The Contractile Vacoule
This simple device is found in Amoeba and fresh water protozoons. It is a small sac, lined with unit membrane, lying freely in the cytoplasm. the cell membrane surrounding the animal is semi permeable and since OPi, is greater than OPe, water enters the cell by osmosis. To counter this, water is secreted into the contractile vacuole as fast as it enters the body. As this happens the contractile vacuole expands and eventually discharges its contents to the exterior through a small pore in the cell membrane, after which the whole process is repeated.
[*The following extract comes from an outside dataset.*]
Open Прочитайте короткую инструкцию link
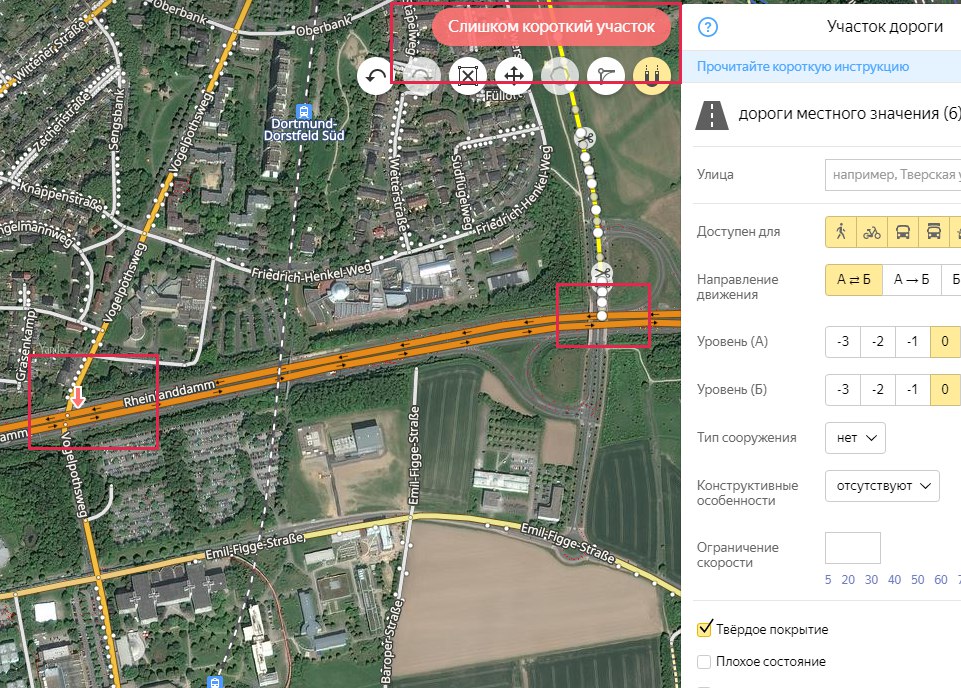The image size is (961, 688). click(x=802, y=67)
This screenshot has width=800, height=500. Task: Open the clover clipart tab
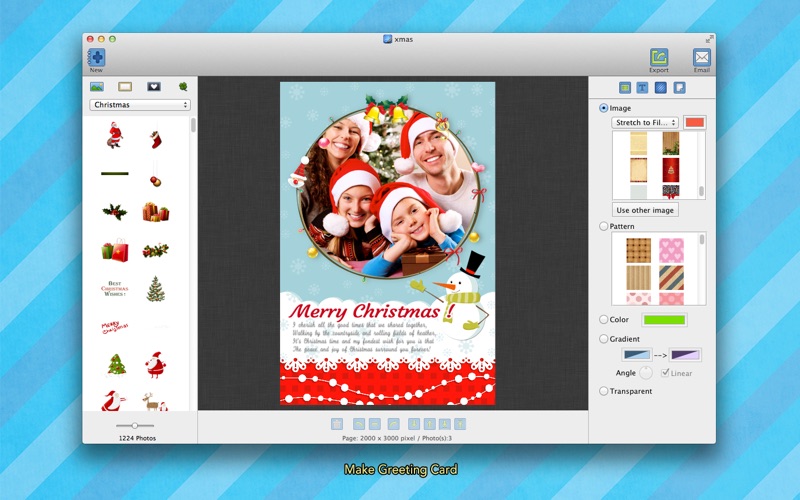183,87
Simple through this may seem, there are many unresolved questions about the contractile vacuole. However, it is reasonably well established that its function is osmoregulatory. If a fresh water protozoon is placed in water to which a small quantity of salt has been added the contractile vacuole discharges its contents less frequently than before. In fact the frequency of discharge decreases as the salinity of the medium increases.That the mechanism by which the contractile vacuole collects water involves the expenditure of energy is suggested by numerous mitochondria which lie close to the vacuole membrane. This view is supported by treating Amoeba with a metabolic poison. This puts the contractile vacuole out of action with the result that the animal takes up water, swells and dies. It is interesting that marine species of Amoeba, whose internal fluids are isotonic with the surrounding sea water, have no contractile vacuoles. If placed in a hypotonic medium a contractile vacuole develops.
The Antennal Glands
In marine invertebrates such as the shore crab Carcinus, water is eliminated by a pair of antennal glands , so-called because of their position at the base of the antennae in the head. Each gland consists of a small end sac derived from the coelom, which is connected to a larger sponge-like cavity, the labyrinth. This in turn connects with a bladder which opens to the exterior by a small pore at the base of the antenna. The antenna glands are responsible for nitrogenous excretion: fluid rich in nitrogenous waste is filtered into the end sac labyrinth from the surrounding blood. At first sight the antennal gland might also appear to perform an osmoregulatory function. However, it has been found that the urine is isotonic with the blood. This is because the antennal gland is incapable of holding back salts: it eliminates water and salts alike. However, the loss of salts in the urine is compensated by the fact that the gills absorb salts from the surrounding medium and secrete them into the blood against a concentration gradient. In this way OPi can be maintained at a higher level than OPe. The same thing happens in the mitten crab Eriocheir, but here the inward secretion of salts is sufficiently vigorous to enable the animal to flourish in fresh water.
In the fresh water crayfish we find that a considerable step forward has been taken. Like carcinus, it is capable, of producing a hypotonic urine. This is because the antennal glands in this case are able to reabsorb salts, a process which takes place in a coiled tubule linking the labyrinth with the bladder. Analysis of fluid extracted from the antennal gland at various points along its length has shown that the contents of the end sac labyrinth are isotonic with blood, but as the urine flows along the coiled tubule salts are removed from it. Thus the antennal gland of the crayfish gets rid of excess water and holds back salts.